++++ Records ++++
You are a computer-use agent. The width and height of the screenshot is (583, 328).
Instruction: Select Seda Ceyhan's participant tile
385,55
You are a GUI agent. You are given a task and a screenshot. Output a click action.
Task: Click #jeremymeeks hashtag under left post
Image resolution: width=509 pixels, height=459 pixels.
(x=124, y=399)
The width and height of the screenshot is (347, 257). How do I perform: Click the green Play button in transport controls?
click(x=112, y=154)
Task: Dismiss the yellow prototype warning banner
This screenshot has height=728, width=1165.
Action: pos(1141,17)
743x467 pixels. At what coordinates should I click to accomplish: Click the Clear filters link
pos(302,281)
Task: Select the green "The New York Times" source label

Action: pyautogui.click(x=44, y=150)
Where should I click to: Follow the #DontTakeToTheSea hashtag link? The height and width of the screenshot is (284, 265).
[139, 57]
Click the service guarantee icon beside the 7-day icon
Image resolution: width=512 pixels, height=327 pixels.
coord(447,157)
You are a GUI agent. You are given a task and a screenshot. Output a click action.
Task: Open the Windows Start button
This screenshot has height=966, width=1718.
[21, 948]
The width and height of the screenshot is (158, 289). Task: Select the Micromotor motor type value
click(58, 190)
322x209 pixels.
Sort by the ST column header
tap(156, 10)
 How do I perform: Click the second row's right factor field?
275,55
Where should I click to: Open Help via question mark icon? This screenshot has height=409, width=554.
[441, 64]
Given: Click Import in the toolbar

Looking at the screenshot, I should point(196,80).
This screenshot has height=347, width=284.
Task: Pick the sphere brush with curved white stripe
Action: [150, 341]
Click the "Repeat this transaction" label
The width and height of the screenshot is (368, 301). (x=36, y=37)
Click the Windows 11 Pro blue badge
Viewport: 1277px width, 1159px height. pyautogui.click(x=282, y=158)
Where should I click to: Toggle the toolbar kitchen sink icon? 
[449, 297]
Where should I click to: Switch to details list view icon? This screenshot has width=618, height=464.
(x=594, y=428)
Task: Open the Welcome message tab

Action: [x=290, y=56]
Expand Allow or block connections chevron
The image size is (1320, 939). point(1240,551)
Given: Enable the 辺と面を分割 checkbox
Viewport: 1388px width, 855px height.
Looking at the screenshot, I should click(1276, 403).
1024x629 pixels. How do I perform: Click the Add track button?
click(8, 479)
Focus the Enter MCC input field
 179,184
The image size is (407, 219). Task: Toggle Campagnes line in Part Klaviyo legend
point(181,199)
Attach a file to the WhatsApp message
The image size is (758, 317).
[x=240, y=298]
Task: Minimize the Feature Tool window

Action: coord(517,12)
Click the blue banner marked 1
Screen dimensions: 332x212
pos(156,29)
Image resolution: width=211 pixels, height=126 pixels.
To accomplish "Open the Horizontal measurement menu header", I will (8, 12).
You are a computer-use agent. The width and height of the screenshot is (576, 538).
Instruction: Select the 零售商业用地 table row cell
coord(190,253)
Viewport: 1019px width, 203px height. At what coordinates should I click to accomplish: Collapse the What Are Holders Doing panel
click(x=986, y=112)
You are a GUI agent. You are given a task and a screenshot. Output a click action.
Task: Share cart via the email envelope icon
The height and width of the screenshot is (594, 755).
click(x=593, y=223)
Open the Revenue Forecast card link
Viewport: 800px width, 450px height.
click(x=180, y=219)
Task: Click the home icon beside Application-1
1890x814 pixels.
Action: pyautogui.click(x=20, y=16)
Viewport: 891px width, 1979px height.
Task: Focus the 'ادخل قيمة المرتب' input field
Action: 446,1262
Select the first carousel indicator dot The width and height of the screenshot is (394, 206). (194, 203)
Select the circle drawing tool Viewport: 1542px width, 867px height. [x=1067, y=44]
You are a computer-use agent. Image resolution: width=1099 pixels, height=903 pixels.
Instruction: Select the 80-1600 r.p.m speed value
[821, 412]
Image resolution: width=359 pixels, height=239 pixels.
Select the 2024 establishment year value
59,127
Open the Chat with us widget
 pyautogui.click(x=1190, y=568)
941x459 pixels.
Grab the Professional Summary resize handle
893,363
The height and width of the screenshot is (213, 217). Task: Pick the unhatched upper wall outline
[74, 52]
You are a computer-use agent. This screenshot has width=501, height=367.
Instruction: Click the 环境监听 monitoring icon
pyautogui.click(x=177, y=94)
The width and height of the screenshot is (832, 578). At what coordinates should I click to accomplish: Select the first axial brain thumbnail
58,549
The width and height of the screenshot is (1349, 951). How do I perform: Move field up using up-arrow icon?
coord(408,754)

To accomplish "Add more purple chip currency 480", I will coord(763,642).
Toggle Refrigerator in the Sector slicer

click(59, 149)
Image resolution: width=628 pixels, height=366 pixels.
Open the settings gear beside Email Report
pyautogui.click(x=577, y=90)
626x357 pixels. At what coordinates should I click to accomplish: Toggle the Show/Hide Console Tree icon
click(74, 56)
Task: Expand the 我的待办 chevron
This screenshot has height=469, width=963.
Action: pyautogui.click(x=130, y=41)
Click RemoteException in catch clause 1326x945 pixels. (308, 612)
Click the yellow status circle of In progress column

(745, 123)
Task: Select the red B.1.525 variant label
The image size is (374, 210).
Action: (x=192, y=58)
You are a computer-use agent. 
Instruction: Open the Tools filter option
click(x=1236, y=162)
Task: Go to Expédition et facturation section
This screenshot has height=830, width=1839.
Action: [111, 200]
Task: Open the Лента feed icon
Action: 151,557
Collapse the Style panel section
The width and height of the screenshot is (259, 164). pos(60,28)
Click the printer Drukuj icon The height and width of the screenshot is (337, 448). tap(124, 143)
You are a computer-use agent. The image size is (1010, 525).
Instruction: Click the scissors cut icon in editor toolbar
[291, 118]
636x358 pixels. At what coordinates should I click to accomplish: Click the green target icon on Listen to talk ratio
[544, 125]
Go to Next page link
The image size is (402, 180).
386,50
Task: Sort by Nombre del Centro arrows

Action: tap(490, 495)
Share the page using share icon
++++
▸ **Work required**:
Can you update all the rows above by replacing "hashtag" with "tag" and leaving everything else unchanged?

▸ **Final result**:
You are a computer-use agent. The width and height of the screenshot is (583, 328).
Instruction: Select Seda Ceyhan's participant tile
385,55
You are a GUI agent. You are given a task and a screenshot. Output a click action.
Task: Click #jeremymeeks tag under left post
Image resolution: width=509 pixels, height=459 pixels.
(x=124, y=399)
The width and height of the screenshot is (347, 257). How do I perform: Click the green Play button in transport controls?
click(x=112, y=154)
Task: Dismiss the yellow prototype warning banner
This screenshot has height=728, width=1165.
Action: pos(1141,17)
743x467 pixels. At what coordinates should I click to accomplish: Click the Clear filters link
pos(302,281)
Task: Select the green "The New York Times" source label

Action: pyautogui.click(x=44, y=150)
Where should I click to: Follow the #DontTakeToTheSea tag link? The height and width of the screenshot is (284, 265).
[139, 57]
Click the service guarantee icon beside the 7-day icon
Image resolution: width=512 pixels, height=327 pixels.
coord(447,157)
You are a GUI agent. You are given a task and a screenshot. Output a click action.
Task: Open the Windows Start button
This screenshot has height=966, width=1718.
[21, 948]
The width and height of the screenshot is (158, 289). Task: Select the Micromotor motor type value
click(58, 190)
322x209 pixels.
Sort by the ST column header
tap(156, 10)
 How do I perform: Click the second row's right factor field?
275,55
Where should I click to: Open Help via question mark icon? This screenshot has height=409, width=554.
[441, 64]
Given: Click Import in the toolbar

Looking at the screenshot, I should point(196,80).
This screenshot has height=347, width=284.
Task: Pick the sphere brush with curved white stripe
Action: [150, 341]
Click the "Repeat this transaction" label
The width and height of the screenshot is (368, 301). (x=36, y=37)
Click the Windows 11 Pro blue badge
Viewport: 1277px width, 1159px height. pyautogui.click(x=282, y=158)
Where should I click to: Toggle the toolbar kitchen sink icon? 
[449, 297]
Where should I click to: Switch to details list view icon? This screenshot has width=618, height=464.
(x=594, y=428)
Task: Open the Welcome message tab

Action: [x=290, y=56]
Expand Allow or block connections chevron
The image size is (1320, 939). point(1240,551)
Given: Enable the 辺と面を分割 checkbox
Viewport: 1388px width, 855px height.
Looking at the screenshot, I should click(1276, 403).
1024x629 pixels. How do I perform: Click the Add track button?
click(8, 479)
Focus the Enter MCC input field
 179,184
The image size is (407, 219). Task: Toggle Campagnes line in Part Klaviyo legend
point(181,199)
Attach a file to the WhatsApp message
The image size is (758, 317).
[x=240, y=298]
Task: Minimize the Feature Tool window

Action: coord(517,12)
Click the blue banner marked 1
Screen dimensions: 332x212
pos(156,29)
Image resolution: width=211 pixels, height=126 pixels.
To accomplish "Open the Horizontal measurement menu header", I will (8, 12).
You are a computer-use agent. The width and height of the screenshot is (576, 538).
Instruction: Select the 零售商业用地 table row cell
coord(190,253)
Viewport: 1019px width, 203px height. At what coordinates should I click to accomplish: Collapse the What Are Holders Doing panel
click(x=986, y=112)
You are a GUI agent. You are given a task and a screenshot. Output a click action.
Task: Share cart via the email envelope icon
The height and width of the screenshot is (594, 755).
click(x=593, y=223)
Open the Revenue Forecast card link
Viewport: 800px width, 450px height.
click(x=180, y=219)
Task: Click the home icon beside Application-1
1890x814 pixels.
Action: pyautogui.click(x=20, y=16)
Viewport: 891px width, 1979px height.
Task: Focus the 'ادخل قيمة المرتب' input field
Action: 446,1262
Select the first carousel indicator dot The width and height of the screenshot is (394, 206). (194, 203)
Select the circle drawing tool Viewport: 1542px width, 867px height. [x=1067, y=44]
You are a computer-use agent. Image resolution: width=1099 pixels, height=903 pixels.
Instruction: Select the 80-1600 r.p.m speed value
[821, 412]
Image resolution: width=359 pixels, height=239 pixels.
Select the 2024 establishment year value
59,127
Open the Chat with us widget
 pyautogui.click(x=1190, y=568)
941x459 pixels.
Grab the Professional Summary resize handle
893,363
The height and width of the screenshot is (213, 217). Task: Pick the unhatched upper wall outline
[74, 52]
You are a computer-use agent. This screenshot has width=501, height=367.
Instruction: Click the 环境监听 monitoring icon
pyautogui.click(x=177, y=94)
The width and height of the screenshot is (832, 578). At what coordinates should I click to accomplish: Select the first axial brain thumbnail
58,549
The width and height of the screenshot is (1349, 951). How do I perform: Move field up using up-arrow icon?
coord(408,754)

To accomplish "Add more purple chip currency 480", I will coord(763,642).
Toggle Refrigerator in the Sector slicer

click(59, 149)
Image resolution: width=628 pixels, height=366 pixels.
Open the settings gear beside Email Report
pyautogui.click(x=577, y=90)
626x357 pixels. At what coordinates should I click to accomplish: Toggle the Show/Hide Console Tree icon
click(74, 56)
Task: Expand the 我的待办 chevron
This screenshot has height=469, width=963.
Action: pyautogui.click(x=130, y=41)
Click RemoteException in catch clause 1326x945 pixels. (308, 612)
Click the yellow status circle of In progress column

(745, 123)
Task: Select the red B.1.525 variant label
The image size is (374, 210).
Action: (x=192, y=58)
You are a computer-use agent. 
Instruction: Open the Tools filter option
click(x=1236, y=162)
Task: Go to Expédition et facturation section
This screenshot has height=830, width=1839.
Action: [111, 200]
Task: Open the Лента feed icon
Action: 151,557
Collapse the Style panel section
The width and height of the screenshot is (259, 164). pos(60,28)
Click the printer Drukuj icon The height and width of the screenshot is (337, 448). tap(124, 143)
You are a computer-use agent. The image size is (1010, 525).
Instruction: Click the scissors cut icon in editor toolbar
[291, 118]
636x358 pixels. At what coordinates should I click to accomplish: Click the green target icon on Listen to talk ratio
[544, 125]
Go to Next page link
The image size is (402, 180).
386,50
Task: Sort by Nombre del Centro arrows

Action: tap(490, 495)
Share the page using share icon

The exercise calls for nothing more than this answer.